# Stated task
Swap "Test Sound" for "Play Sound" in the lines starting with the one containing "Open the Test Sound select dropdown" and going on through the one containing "tap(188, 150)", then write out only those lines with nothing else changed.

----------------

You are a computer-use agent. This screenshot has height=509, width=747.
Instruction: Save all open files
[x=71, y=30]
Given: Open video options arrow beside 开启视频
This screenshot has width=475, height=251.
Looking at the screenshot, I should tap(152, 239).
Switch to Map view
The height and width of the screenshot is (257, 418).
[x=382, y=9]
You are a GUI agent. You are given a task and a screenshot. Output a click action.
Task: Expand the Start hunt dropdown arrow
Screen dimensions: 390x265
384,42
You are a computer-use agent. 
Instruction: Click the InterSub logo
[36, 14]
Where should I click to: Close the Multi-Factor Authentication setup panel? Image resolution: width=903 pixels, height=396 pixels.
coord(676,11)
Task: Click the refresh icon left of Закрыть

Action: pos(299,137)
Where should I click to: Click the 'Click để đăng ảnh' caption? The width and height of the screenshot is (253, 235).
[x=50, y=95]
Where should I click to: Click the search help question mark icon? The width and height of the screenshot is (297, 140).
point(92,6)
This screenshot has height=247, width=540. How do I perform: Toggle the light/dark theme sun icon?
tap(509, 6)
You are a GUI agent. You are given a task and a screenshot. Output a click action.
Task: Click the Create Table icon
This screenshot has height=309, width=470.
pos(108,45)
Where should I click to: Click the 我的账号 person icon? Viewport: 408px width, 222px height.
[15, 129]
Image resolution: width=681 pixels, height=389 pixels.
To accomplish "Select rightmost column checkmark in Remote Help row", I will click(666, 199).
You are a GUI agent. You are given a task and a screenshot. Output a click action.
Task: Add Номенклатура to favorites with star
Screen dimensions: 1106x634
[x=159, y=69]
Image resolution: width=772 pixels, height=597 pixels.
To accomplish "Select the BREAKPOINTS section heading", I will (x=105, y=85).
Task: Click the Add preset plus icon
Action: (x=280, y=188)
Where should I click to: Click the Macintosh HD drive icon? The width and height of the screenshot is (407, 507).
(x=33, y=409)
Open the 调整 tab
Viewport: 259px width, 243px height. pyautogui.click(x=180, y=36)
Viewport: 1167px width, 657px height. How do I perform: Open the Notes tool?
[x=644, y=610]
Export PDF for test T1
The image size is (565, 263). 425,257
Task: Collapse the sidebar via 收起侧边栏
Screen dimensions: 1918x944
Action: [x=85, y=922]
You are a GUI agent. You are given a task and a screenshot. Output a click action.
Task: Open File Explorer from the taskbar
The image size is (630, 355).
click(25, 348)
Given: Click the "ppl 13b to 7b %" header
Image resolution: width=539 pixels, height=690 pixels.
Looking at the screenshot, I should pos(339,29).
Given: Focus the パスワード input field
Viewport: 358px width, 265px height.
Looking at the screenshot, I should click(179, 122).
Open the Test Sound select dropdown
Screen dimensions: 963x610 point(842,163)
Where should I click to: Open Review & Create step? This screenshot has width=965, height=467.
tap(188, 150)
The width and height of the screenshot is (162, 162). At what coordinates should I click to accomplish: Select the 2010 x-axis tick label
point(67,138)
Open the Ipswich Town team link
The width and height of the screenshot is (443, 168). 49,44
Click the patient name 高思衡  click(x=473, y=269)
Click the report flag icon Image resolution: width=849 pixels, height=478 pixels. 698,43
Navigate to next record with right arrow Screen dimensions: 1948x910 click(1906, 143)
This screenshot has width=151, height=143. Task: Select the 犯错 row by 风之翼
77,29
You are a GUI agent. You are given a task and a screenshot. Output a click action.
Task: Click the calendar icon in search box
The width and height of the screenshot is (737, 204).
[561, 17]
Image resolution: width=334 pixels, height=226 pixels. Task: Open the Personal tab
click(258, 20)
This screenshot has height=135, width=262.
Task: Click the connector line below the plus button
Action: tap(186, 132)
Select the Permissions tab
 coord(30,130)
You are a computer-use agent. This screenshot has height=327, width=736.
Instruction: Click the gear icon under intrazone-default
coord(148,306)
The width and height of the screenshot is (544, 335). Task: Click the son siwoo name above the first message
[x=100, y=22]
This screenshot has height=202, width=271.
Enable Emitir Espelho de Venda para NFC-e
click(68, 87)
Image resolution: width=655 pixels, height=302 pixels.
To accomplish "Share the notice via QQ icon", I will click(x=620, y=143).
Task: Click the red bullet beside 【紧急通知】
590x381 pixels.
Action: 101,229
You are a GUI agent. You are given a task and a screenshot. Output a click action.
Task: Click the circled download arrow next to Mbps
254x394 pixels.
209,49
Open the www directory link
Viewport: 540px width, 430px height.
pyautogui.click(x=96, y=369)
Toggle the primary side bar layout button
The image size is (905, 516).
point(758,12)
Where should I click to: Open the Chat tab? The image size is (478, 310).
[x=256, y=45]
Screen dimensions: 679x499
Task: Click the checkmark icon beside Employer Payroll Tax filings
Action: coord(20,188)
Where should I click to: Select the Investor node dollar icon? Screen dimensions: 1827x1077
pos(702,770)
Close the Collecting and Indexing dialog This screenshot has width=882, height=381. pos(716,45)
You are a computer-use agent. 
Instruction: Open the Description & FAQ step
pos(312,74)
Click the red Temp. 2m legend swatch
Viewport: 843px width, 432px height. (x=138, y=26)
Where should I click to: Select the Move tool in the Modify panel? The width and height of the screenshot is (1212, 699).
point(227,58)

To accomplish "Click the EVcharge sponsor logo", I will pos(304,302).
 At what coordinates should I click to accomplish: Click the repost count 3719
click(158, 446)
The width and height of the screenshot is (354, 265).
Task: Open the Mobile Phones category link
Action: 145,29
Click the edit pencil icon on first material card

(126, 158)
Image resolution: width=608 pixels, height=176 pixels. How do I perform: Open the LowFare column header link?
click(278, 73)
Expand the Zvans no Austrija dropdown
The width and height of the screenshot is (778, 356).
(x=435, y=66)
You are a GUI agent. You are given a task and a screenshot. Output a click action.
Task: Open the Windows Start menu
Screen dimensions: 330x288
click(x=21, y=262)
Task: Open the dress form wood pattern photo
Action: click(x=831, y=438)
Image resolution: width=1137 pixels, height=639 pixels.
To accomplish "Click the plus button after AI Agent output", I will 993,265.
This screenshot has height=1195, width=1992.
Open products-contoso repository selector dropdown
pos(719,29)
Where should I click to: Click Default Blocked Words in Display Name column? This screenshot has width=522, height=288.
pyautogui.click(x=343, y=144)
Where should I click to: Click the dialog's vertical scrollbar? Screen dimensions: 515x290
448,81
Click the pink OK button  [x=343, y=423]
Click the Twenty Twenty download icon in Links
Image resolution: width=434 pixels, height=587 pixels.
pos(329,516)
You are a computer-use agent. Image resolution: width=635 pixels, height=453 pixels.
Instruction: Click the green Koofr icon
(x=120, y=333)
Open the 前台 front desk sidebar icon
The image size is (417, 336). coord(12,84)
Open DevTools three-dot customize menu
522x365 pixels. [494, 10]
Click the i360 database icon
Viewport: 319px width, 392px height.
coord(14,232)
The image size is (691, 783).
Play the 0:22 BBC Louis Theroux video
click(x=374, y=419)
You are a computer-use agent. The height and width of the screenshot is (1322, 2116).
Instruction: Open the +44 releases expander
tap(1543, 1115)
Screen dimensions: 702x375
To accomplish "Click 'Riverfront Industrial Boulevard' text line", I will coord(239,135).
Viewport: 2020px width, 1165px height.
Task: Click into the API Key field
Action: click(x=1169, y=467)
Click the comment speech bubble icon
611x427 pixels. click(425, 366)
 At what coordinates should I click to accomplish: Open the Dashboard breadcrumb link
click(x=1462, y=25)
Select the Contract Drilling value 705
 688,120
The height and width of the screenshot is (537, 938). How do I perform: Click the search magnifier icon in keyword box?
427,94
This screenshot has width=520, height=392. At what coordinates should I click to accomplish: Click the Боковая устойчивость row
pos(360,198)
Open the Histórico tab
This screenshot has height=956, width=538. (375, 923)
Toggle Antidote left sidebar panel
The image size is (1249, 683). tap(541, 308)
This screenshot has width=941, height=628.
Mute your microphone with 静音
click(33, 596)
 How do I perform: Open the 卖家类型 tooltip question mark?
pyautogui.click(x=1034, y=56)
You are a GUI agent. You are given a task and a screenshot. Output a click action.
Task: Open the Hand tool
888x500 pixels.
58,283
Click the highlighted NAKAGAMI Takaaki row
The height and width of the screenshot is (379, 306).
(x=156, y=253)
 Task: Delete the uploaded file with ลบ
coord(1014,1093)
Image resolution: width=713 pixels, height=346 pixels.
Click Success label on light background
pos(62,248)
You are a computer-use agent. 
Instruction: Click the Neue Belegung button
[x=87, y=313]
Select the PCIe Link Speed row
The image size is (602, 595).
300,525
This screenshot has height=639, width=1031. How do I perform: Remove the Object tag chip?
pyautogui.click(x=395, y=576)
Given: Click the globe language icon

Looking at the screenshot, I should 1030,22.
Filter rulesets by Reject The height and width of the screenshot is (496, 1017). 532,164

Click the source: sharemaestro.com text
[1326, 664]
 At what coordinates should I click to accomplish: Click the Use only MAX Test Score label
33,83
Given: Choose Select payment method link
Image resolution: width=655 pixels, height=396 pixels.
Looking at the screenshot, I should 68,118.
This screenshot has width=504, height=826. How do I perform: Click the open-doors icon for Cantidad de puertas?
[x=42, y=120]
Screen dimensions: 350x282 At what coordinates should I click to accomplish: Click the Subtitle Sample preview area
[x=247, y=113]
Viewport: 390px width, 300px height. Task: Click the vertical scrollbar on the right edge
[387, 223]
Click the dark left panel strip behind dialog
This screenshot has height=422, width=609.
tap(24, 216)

----------------

# Result
Open the Play Sound select dropdown
Screen dimensions: 963x610 point(842,163)
Where should I click to: Open Review & Create step? This screenshot has width=965, height=467.
tap(188, 150)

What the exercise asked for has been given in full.